I think my chief obstacle in dealing with diabetes has been me. When I was first diagnosed, at the age of 30, I know I went through all the stages of grief including anger, depression, and bargaining.

I’ve heard it said that processing grief and its related psychological issues can be put-off; sometimes for many years. I think I pretty well processed and progressed through the anger, denial, and depression to get to acceptance, but it took me much longer to be done with bargaining.

My original response to diabetes was to learn as much as I can about it and embrace the developing technology as it appeared. But I was always trying to limit my commitment to diabetes so that I had time and resources to live my real life.

It wasn’t until year 28 with diabetes that I finally struck the ultimate bargain with diabetes, the one that would put me on the best possible treatment path and placed no limits on my commitment. I gave (and still give) diabetes everything it demanded. I read incessantly online all I could find about treating diabetes, especially online comments from others who lived with the disease. I can honestly say that this is the point that I accepted ownership of my diabetes!

These efforts all paid off. I lost weight, cut my total daily insulin to less half, and restored metabolic sanity to my life. My glucose variability went way down and with it the daily drama of defending against serious hypos.

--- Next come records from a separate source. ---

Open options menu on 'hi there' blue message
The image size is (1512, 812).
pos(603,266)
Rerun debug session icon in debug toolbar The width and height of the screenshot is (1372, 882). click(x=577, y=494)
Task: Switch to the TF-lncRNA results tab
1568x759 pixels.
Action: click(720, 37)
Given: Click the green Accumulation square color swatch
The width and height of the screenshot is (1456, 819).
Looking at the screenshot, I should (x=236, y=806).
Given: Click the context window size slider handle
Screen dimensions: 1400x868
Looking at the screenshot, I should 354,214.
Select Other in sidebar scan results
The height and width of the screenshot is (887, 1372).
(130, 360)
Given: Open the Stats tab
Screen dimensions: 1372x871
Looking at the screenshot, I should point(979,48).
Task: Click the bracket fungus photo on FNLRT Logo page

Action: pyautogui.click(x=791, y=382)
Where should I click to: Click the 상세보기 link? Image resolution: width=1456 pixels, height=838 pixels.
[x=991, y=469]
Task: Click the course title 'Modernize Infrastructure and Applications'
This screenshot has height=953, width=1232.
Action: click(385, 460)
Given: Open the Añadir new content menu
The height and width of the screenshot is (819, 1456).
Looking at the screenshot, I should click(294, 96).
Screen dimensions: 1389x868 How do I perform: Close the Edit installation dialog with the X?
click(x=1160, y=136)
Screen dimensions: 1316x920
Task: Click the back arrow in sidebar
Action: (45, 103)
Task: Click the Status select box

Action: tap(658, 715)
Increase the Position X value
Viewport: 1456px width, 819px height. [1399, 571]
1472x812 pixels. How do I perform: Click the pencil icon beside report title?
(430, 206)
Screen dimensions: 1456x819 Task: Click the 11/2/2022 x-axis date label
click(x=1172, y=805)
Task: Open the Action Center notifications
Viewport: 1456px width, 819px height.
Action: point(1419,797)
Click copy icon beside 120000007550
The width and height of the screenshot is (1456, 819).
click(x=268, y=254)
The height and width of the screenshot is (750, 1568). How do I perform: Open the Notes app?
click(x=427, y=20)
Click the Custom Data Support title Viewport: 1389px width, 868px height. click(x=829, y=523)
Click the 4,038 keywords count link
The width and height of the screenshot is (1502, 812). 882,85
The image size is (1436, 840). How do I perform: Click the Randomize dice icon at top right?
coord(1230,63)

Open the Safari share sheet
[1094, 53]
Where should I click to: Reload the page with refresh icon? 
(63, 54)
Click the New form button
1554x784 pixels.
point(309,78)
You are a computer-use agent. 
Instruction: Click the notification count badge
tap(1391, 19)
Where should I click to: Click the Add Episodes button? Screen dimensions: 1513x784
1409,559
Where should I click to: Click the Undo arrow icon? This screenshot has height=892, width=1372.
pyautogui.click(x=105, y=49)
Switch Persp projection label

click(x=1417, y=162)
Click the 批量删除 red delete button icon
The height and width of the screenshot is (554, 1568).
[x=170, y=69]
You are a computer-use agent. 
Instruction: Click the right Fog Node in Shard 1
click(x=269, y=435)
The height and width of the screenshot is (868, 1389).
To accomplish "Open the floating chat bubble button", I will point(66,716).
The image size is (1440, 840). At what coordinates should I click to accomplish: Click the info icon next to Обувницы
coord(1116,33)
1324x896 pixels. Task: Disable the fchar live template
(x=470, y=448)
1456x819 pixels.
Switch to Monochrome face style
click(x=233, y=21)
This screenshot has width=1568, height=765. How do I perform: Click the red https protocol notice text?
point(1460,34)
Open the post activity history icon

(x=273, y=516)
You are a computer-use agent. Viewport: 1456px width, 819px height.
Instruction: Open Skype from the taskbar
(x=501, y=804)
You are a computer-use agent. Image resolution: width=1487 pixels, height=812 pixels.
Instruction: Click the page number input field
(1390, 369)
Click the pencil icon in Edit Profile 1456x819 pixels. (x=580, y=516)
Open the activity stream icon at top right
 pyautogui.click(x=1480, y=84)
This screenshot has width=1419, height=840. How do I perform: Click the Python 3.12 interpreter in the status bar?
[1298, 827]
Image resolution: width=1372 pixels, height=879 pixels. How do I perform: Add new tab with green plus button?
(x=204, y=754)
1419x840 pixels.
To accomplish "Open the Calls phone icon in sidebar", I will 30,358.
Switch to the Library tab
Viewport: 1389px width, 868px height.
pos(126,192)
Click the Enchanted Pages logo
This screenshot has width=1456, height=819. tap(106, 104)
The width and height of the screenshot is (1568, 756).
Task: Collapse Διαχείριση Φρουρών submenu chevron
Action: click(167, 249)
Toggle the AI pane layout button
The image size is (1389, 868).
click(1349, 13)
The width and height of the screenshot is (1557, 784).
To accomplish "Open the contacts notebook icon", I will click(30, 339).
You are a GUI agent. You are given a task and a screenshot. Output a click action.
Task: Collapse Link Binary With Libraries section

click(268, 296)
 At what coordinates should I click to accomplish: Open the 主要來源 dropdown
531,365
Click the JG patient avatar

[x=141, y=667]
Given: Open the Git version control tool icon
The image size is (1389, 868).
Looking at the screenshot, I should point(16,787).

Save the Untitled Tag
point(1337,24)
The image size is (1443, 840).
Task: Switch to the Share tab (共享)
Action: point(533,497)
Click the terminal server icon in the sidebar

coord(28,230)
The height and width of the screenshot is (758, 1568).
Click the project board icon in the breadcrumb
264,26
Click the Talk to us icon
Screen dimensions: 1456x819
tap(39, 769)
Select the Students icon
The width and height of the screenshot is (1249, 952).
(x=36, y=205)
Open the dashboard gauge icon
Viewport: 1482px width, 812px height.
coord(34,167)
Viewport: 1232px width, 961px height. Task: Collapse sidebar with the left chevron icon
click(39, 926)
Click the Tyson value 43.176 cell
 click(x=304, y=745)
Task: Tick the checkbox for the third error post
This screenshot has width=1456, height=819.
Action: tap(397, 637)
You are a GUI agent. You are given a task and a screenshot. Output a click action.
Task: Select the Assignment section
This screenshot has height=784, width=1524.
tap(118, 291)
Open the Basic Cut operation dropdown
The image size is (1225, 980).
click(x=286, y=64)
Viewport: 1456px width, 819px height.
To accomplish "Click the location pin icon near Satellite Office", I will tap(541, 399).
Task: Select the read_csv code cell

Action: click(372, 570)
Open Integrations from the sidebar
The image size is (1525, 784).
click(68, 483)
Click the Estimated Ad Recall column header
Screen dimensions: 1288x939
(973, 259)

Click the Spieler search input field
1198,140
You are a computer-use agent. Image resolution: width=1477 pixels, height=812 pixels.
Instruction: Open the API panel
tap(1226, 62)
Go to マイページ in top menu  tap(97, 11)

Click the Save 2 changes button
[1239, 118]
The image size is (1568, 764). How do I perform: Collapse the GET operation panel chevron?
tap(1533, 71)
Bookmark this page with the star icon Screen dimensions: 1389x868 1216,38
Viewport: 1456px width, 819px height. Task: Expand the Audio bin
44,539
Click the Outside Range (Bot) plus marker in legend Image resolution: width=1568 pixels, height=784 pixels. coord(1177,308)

Once I realized that I could not bargain with my diabetes with one eye and half my heart looking longingly at what could have been had I not been diagnosed, my so-called real life. My real life is one with diabetes. I give it what it asks and work every day for my best health.

While I do have some secondary complications, my daily aggressive stance toward diabetes seems to have inoculated me against diabetes burnout. Paradoxically, it also also rewarded me with less diabetes drama and given me a lot of more time to enjoy my real life.

Thanks @Terry4, that is a very revealing and brave summary of your past. I am glad you are doing a very good job with your type 1, now.